The Martini Pork Leg Recipe
I recently attended an evening of cocktails that somehow left me with an almost-full bottle of Noilly Prat dry vermouth. The staff makes an excellent dirty martini (or filthy martini, depending on how much olive brine you add), but then if I finished the entire bottle only making martinis, it’d be awesome I shudder to think of my condition. Instead, I thought it’d be fun to cook with it since it has a lovely fragrant flavor.
It actually makes a great alternative to white wine in many recipes but worked superbly with this pork leg. Great for a lazy Sunday, especially since you now have a bottle of Noilly Prat in your possession and this means you’re going to make a good martini. Or several. What else are you going to do while that pork cook? Follow the recipe closely to see how…
Ingredients:
- 1 pork leg (deboned)
- 1 cup chicken stock
- 3/4 cup Noilly Prat dry vermouth
- 1 bag green olives
- two handfuls of baby potatoes
- handful small radishes
- 1 can white beans
- 1 handful of green beans
- 1 handful fresh thyme, picked
- olive oil
- salt & freshly ground pepper
Directions:
- Set the oven to maximum temperature with the broiler element on. Then, while you’re waiting for that to heat up, mix yourself a dirty martini. You deserve one, just for trying a dish as great as this. Fill a shaker with ice, pour in two measures of vodka (Finlandia is a good one), 1/4 a measure of Noilly Prat, and a 1/4 measure of olive brine. (If you want to go filthy, mash up two green olives and add this too.) Stir well and strain into a chilled martini glass. Garnish with three olives on a toothpick. Aah, civility.
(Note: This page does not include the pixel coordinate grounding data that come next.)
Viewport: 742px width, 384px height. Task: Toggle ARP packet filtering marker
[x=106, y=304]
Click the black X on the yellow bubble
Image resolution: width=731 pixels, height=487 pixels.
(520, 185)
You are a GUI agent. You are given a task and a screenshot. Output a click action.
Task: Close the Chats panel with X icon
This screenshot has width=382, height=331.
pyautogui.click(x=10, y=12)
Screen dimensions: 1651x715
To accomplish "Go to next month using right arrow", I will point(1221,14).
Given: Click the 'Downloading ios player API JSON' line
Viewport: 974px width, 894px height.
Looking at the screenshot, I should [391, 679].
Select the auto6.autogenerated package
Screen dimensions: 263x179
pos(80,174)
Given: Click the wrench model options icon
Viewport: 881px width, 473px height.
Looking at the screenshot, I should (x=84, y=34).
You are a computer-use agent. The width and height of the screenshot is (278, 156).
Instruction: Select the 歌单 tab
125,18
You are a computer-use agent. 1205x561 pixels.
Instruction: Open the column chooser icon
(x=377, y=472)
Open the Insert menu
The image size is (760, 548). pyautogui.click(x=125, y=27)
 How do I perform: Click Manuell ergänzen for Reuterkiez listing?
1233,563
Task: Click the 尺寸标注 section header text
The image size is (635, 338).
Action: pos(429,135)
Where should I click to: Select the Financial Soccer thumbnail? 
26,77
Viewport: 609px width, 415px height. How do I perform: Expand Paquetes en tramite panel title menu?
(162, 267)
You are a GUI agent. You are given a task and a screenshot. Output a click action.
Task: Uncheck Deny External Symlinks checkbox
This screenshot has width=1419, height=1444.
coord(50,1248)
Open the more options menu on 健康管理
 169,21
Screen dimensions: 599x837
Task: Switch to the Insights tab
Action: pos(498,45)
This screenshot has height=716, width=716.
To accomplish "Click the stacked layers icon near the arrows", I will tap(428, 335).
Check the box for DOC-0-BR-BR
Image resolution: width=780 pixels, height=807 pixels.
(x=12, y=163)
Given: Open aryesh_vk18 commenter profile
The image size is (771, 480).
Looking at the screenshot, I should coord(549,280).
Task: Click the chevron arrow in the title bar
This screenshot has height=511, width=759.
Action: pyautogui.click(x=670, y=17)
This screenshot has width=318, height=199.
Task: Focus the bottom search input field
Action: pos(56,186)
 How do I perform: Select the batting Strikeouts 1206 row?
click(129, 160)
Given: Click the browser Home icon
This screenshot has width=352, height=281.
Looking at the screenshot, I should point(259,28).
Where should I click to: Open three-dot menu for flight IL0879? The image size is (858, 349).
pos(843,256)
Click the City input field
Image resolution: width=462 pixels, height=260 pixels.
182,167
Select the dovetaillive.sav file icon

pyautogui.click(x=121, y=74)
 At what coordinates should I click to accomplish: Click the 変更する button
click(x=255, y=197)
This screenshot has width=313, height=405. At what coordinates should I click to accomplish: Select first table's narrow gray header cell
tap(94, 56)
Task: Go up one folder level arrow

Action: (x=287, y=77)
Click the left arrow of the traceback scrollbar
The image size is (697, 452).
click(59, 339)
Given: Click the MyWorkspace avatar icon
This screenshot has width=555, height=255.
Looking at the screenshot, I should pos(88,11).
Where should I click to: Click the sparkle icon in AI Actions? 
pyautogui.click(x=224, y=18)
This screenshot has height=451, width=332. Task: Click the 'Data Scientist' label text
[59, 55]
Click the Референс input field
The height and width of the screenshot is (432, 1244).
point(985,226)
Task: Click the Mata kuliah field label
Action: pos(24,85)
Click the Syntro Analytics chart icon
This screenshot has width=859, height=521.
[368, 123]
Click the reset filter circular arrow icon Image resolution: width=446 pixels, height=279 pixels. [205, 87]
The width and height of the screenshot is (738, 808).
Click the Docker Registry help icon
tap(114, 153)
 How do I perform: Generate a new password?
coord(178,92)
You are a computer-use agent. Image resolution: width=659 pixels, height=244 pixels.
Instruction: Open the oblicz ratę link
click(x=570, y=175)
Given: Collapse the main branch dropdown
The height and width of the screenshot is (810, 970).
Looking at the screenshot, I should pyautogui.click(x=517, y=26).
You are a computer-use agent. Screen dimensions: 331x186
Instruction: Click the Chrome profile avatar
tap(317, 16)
- Back to work. Rub the pork shoulder in olive oil, salt, and pepper. Place pork in casserole dish under broiler, and brown on each side. Keep an eye on it, as you don’t want to blacken it – we’re not cooking Cajun here. Use kitchen tongs or a serving fork to rotate the shoulder in the dish, without removing it from the oven.
- This should take about 15 minutes, by which time your martini will be finished. Feel free to mix another one. But first, remove the dish from the oven and turn the oven temperature to 150′C with the element off. Mix the chicken stock, Noilly Prat, thyme, and half of the olives together. Splash in a bit of the olive brine too. Pour over the pork, and baste well. The pork should now be sitting in a ‘bath’ of the marinade. Place dish in the oven and let cook for 4 hours, turning every hour.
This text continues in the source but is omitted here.